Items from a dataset
============

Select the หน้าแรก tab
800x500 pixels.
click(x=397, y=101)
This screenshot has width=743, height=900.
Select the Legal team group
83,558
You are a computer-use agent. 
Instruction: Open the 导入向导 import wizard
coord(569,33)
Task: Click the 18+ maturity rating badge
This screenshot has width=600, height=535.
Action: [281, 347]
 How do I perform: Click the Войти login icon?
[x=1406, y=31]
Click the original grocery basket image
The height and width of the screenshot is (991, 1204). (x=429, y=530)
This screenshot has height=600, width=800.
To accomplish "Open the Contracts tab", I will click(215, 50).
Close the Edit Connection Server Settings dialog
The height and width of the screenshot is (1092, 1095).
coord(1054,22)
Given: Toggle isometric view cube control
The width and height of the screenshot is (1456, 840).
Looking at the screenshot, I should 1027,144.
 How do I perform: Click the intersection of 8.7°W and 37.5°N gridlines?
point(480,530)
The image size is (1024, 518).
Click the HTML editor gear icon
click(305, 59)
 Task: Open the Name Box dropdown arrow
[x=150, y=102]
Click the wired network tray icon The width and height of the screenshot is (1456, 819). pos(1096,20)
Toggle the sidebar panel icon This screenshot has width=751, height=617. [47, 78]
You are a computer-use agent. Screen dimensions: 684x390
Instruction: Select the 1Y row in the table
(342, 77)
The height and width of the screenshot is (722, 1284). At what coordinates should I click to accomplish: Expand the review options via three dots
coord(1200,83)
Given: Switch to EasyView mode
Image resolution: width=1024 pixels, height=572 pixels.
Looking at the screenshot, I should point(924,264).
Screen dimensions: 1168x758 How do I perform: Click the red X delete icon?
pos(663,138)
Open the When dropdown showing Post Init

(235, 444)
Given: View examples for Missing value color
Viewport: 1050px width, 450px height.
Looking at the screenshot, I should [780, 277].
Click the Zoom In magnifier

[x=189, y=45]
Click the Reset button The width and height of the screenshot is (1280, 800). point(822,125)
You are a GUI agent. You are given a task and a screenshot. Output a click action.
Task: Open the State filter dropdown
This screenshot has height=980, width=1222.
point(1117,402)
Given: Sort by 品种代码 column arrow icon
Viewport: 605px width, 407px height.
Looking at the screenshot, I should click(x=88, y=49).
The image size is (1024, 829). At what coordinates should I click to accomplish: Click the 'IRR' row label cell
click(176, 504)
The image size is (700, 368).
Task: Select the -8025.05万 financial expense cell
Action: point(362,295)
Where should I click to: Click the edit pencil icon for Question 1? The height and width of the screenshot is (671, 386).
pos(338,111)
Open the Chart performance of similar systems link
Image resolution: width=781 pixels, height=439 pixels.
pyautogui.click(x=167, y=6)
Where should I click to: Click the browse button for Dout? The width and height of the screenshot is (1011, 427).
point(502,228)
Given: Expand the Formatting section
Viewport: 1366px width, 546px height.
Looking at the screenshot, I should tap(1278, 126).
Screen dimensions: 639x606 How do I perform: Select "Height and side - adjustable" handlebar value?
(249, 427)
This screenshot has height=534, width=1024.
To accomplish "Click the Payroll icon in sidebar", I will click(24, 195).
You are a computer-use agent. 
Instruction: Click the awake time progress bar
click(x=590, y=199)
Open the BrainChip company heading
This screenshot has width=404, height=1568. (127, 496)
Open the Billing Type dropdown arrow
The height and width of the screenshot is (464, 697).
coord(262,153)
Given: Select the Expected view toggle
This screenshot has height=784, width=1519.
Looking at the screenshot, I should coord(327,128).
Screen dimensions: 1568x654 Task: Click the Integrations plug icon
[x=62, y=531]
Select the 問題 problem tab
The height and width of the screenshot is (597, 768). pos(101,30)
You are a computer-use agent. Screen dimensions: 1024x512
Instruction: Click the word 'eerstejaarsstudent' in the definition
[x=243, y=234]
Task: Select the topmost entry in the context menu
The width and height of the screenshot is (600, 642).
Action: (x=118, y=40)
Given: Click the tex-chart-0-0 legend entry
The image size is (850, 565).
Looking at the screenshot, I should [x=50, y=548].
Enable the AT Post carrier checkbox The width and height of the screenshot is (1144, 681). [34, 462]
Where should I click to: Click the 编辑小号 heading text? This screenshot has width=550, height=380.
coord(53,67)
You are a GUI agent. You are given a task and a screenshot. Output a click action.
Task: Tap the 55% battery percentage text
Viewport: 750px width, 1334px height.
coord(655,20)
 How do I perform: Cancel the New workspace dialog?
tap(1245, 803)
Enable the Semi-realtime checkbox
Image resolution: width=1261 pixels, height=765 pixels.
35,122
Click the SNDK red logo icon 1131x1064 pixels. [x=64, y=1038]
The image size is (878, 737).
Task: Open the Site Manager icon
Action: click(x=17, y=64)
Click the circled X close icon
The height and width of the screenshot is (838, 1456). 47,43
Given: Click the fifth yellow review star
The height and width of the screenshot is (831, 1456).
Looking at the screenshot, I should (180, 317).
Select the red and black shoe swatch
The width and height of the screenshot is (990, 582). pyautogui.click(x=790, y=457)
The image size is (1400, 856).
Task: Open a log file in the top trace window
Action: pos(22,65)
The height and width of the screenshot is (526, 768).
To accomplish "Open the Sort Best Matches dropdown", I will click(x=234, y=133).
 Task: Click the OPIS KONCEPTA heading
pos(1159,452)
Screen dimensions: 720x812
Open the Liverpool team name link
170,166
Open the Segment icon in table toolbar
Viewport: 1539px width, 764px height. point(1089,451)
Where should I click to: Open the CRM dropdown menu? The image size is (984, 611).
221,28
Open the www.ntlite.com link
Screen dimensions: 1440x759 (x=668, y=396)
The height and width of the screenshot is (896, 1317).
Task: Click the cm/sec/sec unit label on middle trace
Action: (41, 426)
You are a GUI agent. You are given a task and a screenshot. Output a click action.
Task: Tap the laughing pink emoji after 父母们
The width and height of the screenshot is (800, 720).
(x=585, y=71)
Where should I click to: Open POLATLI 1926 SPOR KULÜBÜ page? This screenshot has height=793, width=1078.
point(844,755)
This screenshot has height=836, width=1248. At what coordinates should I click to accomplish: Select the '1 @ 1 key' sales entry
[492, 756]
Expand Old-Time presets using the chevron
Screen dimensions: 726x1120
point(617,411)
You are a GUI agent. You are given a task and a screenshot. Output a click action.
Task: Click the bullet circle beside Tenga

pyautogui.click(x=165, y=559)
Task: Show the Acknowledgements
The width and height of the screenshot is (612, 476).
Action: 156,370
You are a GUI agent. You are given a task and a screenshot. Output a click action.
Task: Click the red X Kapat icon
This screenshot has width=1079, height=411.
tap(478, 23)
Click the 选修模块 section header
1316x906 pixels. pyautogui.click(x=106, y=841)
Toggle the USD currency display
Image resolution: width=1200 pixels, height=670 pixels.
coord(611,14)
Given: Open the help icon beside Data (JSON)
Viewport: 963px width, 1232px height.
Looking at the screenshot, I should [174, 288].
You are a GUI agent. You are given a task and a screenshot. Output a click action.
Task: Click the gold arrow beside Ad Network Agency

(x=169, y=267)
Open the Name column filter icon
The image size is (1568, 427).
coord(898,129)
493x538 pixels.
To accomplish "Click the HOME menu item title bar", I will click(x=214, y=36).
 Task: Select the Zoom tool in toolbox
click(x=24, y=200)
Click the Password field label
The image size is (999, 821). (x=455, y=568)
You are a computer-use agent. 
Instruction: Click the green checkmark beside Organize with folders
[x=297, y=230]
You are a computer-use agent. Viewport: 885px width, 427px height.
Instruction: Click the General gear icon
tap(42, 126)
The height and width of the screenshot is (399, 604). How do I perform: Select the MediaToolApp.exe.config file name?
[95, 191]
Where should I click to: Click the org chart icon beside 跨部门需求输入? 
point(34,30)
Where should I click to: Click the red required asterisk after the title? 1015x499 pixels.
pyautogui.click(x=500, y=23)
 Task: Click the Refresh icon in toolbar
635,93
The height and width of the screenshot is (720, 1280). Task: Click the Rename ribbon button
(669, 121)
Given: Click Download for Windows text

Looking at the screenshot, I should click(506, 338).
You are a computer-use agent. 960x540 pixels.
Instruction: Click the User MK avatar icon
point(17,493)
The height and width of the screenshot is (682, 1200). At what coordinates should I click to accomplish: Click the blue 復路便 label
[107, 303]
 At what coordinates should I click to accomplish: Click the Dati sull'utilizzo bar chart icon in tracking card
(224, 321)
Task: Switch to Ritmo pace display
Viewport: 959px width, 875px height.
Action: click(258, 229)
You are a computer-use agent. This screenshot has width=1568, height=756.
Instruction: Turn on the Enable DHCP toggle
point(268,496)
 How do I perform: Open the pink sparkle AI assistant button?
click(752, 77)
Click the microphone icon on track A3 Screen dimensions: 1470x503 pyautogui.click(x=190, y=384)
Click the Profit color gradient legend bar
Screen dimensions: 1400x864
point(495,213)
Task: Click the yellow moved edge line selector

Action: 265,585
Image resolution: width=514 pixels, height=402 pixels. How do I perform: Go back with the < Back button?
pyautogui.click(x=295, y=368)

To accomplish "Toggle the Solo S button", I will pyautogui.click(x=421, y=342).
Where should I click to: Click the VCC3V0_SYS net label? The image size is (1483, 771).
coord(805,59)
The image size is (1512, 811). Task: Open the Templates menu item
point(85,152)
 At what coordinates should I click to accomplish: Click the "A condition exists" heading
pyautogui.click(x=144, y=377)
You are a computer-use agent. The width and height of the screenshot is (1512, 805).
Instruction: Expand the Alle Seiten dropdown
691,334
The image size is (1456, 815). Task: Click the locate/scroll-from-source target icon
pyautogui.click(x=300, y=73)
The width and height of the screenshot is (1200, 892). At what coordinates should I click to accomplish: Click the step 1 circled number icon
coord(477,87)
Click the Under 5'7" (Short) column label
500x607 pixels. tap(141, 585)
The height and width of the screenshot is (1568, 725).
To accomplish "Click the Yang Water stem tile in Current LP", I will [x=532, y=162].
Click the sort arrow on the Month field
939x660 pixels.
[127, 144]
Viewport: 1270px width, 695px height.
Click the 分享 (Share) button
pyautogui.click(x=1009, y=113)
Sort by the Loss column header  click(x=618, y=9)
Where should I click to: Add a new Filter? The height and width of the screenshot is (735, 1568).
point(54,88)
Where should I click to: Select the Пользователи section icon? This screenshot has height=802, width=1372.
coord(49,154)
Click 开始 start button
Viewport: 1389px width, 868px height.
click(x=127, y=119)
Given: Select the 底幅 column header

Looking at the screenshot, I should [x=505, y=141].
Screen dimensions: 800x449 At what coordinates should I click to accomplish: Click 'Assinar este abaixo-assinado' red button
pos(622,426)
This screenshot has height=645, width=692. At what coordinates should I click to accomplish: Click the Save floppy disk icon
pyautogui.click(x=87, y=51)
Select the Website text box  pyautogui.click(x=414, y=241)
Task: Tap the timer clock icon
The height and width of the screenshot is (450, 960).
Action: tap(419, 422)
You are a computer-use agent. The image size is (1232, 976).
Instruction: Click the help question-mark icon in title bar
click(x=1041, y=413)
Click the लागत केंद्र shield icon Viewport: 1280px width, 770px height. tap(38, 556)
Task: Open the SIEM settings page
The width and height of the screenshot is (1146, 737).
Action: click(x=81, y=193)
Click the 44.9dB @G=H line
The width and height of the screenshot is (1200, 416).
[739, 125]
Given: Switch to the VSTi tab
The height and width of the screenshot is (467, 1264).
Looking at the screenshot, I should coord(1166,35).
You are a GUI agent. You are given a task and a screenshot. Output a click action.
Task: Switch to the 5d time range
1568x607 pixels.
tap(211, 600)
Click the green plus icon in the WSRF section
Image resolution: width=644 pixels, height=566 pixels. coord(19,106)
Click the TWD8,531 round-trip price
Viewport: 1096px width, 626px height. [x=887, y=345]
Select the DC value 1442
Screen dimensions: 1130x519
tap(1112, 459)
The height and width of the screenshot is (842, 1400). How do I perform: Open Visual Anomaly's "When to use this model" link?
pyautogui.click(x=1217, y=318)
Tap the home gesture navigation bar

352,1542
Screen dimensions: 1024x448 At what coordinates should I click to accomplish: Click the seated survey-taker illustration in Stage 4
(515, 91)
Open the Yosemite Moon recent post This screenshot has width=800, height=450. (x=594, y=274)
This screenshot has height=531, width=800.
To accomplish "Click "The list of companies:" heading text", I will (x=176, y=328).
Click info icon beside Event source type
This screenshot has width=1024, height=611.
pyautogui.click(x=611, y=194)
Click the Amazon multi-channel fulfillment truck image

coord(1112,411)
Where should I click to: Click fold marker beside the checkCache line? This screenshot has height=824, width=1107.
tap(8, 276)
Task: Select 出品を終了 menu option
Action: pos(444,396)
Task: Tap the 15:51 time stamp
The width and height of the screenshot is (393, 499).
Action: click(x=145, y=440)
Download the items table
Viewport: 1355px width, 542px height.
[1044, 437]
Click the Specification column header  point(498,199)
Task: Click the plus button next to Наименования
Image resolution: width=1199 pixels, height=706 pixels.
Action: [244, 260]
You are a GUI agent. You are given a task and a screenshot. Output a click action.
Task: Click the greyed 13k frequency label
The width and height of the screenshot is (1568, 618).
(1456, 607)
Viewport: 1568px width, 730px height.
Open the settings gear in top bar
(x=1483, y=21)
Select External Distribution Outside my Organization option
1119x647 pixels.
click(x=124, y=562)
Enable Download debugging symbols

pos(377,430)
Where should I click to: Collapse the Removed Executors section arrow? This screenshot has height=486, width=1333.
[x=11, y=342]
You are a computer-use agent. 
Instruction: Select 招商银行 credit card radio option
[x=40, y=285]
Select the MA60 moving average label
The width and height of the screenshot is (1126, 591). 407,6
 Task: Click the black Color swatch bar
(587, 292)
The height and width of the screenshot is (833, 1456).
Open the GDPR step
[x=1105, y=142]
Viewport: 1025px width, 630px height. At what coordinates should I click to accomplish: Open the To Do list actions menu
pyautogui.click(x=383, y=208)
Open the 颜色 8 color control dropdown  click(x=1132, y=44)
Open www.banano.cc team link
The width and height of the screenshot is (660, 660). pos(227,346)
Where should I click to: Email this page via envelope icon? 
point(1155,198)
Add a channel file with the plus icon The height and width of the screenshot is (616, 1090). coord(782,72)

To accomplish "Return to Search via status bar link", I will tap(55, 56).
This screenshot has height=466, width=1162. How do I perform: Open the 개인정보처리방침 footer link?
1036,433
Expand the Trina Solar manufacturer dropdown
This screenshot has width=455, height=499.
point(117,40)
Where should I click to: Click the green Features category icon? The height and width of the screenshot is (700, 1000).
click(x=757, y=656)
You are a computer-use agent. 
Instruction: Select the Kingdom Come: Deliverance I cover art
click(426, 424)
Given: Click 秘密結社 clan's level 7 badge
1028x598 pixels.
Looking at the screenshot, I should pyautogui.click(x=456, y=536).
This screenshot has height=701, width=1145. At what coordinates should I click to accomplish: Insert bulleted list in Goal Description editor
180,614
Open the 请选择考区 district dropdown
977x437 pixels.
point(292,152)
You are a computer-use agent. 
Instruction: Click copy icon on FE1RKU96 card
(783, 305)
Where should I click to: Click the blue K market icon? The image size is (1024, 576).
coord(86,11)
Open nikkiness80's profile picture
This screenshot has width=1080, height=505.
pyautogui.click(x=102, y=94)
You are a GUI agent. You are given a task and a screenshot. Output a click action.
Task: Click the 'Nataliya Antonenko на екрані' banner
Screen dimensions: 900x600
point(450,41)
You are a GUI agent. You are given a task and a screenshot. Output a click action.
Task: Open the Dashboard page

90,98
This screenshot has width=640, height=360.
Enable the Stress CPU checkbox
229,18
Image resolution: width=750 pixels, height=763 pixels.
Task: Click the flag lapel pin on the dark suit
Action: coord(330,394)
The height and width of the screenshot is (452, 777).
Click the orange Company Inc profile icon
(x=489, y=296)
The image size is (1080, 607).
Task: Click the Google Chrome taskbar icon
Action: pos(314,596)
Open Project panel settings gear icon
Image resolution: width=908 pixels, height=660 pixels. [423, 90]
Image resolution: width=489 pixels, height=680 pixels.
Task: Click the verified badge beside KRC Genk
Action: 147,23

============

Exercise directions
Using the entries above, output exactly the lines between the line holding "Image resolution: width=781" and the line holding "Given: Click the tex-chart-0-0 legend entry", end lines included, and nothing more.

Completed task
Image resolution: width=781 pixels, height=439 pixels.
pyautogui.click(x=167, y=6)
Where should I click to: Click the browse button for Dout? The width and height of the screenshot is (1011, 427).
point(502,228)
Given: Expand the Formatting section
Viewport: 1366px width, 546px height.
Looking at the screenshot, I should tap(1278, 126).
Screen dimensions: 639x606 How do I perform: Select "Height and side - adjustable" handlebar value?
(249, 427)
This screenshot has height=534, width=1024.
To accomplish "Click the Payroll icon in sidebar", I will click(24, 195).
You are a computer-use agent. 
Instruction: Click the awake time progress bar
click(x=590, y=199)
Open the BrainChip company heading
This screenshot has width=404, height=1568. (127, 496)
Open the Billing Type dropdown arrow
The height and width of the screenshot is (464, 697).
coord(262,153)
Given: Select the Expected view toggle
This screenshot has height=784, width=1519.
Looking at the screenshot, I should coord(327,128).
Screen dimensions: 1568x654 Task: Click the Integrations plug icon
[x=62, y=531]
Select the 問題 problem tab
The height and width of the screenshot is (597, 768). pos(101,30)
You are a computer-use agent. Screen dimensions: 1024x512
Instruction: Click the word 'eerstejaarsstudent' in the definition
[x=243, y=234]
Task: Select the topmost entry in the context menu
The width and height of the screenshot is (600, 642).
Action: (x=118, y=40)
Given: Click the tex-chart-0-0 legend entry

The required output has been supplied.